* [Information supplied]
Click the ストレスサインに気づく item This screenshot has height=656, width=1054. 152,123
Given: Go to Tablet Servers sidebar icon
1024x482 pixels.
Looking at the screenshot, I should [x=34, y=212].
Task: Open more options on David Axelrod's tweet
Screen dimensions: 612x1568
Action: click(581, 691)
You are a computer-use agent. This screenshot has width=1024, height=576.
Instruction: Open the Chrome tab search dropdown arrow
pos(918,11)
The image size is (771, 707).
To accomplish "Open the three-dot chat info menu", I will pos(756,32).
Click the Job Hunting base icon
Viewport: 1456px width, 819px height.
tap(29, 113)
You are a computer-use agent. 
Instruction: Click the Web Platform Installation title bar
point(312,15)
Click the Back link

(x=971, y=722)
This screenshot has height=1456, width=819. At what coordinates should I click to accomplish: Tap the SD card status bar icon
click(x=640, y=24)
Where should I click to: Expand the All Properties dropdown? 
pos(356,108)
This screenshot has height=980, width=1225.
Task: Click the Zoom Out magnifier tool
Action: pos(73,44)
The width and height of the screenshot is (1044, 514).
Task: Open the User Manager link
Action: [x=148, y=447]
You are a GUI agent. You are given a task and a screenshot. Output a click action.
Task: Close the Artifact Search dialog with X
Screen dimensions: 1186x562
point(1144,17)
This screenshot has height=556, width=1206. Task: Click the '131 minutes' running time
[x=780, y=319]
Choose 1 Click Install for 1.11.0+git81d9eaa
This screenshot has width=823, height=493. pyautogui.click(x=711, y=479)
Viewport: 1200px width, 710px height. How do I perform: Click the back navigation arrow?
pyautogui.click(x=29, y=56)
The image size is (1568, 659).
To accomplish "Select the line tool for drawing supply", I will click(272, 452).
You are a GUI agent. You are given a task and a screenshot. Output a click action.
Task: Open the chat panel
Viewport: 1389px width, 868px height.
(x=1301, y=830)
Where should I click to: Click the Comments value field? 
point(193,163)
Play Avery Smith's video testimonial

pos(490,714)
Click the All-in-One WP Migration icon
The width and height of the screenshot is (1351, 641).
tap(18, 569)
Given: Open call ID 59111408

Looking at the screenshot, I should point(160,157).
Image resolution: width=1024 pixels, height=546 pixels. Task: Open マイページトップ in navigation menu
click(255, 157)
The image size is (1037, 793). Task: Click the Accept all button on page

* [Task brief] Would you return the full set of entries, unchanged in every detail?

* [Answer below]
Click the ストレスサインに気づく item This screenshot has height=656, width=1054. 152,123
Given: Go to Tablet Servers sidebar icon
1024x482 pixels.
Looking at the screenshot, I should [x=34, y=212].
Task: Open more options on David Axelrod's tweet
Screen dimensions: 612x1568
Action: click(581, 691)
You are a computer-use agent. This screenshot has width=1024, height=576.
Instruction: Open the Chrome tab search dropdown arrow
pos(918,11)
The image size is (771, 707).
To accomplish "Open the three-dot chat info menu", I will pos(756,32).
Click the Job Hunting base icon
Viewport: 1456px width, 819px height.
tap(29, 113)
You are a computer-use agent. 
Instruction: Click the Web Platform Installation title bar
point(312,15)
Click the Back link

(x=971, y=722)
This screenshot has height=1456, width=819. At what coordinates should I click to accomplish: Tap the SD card status bar icon
click(x=640, y=24)
Where should I click to: Expand the All Properties dropdown? 
pos(356,108)
This screenshot has height=980, width=1225.
Task: Click the Zoom Out magnifier tool
Action: pos(73,44)
The width and height of the screenshot is (1044, 514).
Task: Open the User Manager link
Action: [x=148, y=447]
You are a GUI agent. You are given a task and a screenshot. Output a click action.
Task: Close the Artifact Search dialog with X
Screen dimensions: 1186x562
point(1144,17)
This screenshot has height=556, width=1206. Task: Click the '131 minutes' running time
[x=780, y=319]
Choose 1 Click Install for 1.11.0+git81d9eaa
This screenshot has width=823, height=493. pyautogui.click(x=711, y=479)
Viewport: 1200px width, 710px height. How do I perform: Click the back navigation arrow?
pyautogui.click(x=29, y=56)
The image size is (1568, 659).
To accomplish "Select the line tool for drawing supply", I will click(272, 452).
You are a GUI agent. You are given a task and a screenshot. Output a click action.
Task: Open the chat panel
Viewport: 1389px width, 868px height.
(x=1301, y=830)
Where should I click to: Click the Comments value field? 
point(193,163)
Play Avery Smith's video testimonial

pos(490,714)
Click the All-in-One WP Migration icon
The width and height of the screenshot is (1351, 641).
tap(18, 569)
Given: Open call ID 59111408

Looking at the screenshot, I should point(160,157).
Image resolution: width=1024 pixels, height=546 pixels. Task: Open マイページトップ in navigation menu
click(255, 157)
The image size is (1037, 793). Task: Click the Accept all button on page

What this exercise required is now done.